╭─ Dataset records
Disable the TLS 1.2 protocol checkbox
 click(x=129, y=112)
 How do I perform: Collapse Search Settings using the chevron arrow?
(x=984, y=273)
╰─
╭─ Dataset records
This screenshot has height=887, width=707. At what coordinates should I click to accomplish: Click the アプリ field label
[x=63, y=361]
╰─
╭─ Dataset records
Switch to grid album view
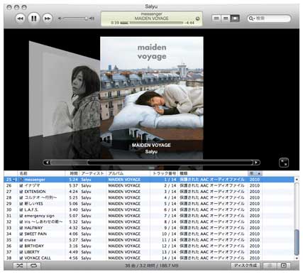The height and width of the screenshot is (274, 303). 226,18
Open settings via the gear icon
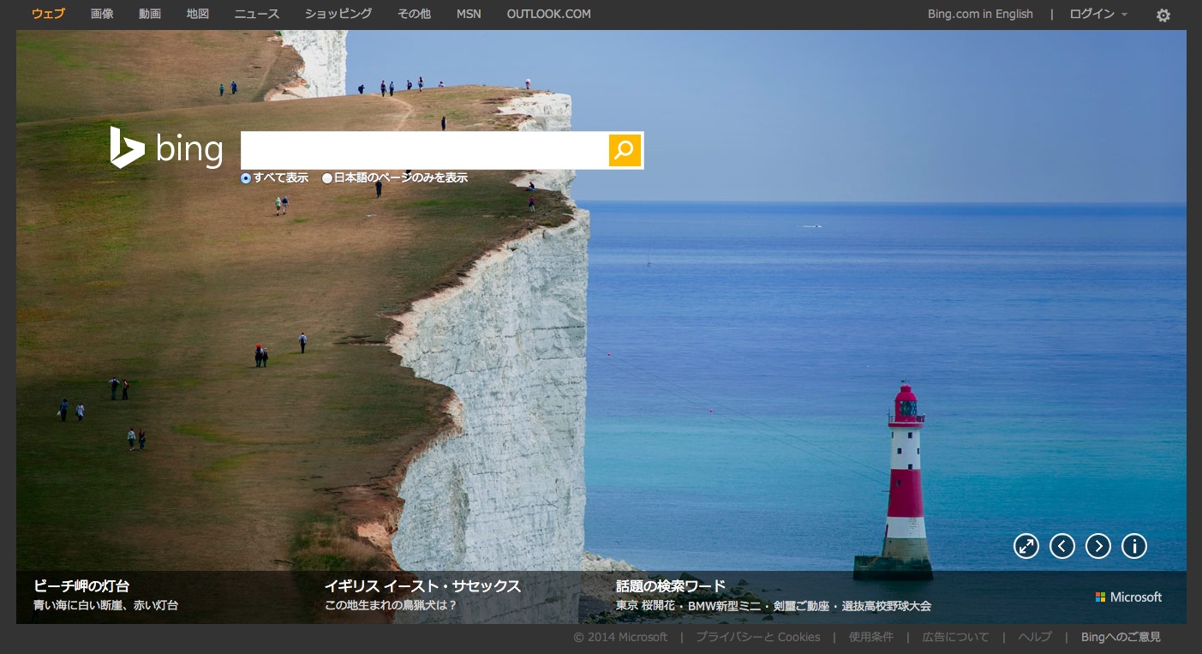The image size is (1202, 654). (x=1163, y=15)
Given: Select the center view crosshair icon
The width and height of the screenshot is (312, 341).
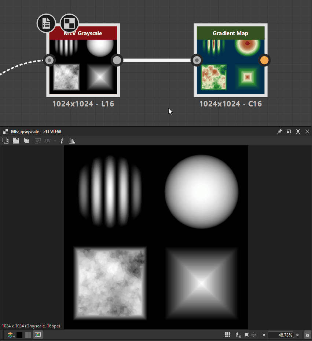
╰─
- What you need to do:
Set down word for word the lines above from the one with "Open settings via the gear icon" up to and including the one with "The width and". Omit every picture.

- Response box:
Open settings via the gear icon
The image size is (1202, 654). (x=1163, y=15)
Given: Select the center view crosshair icon
The width and height of the screenshot is (312, 341).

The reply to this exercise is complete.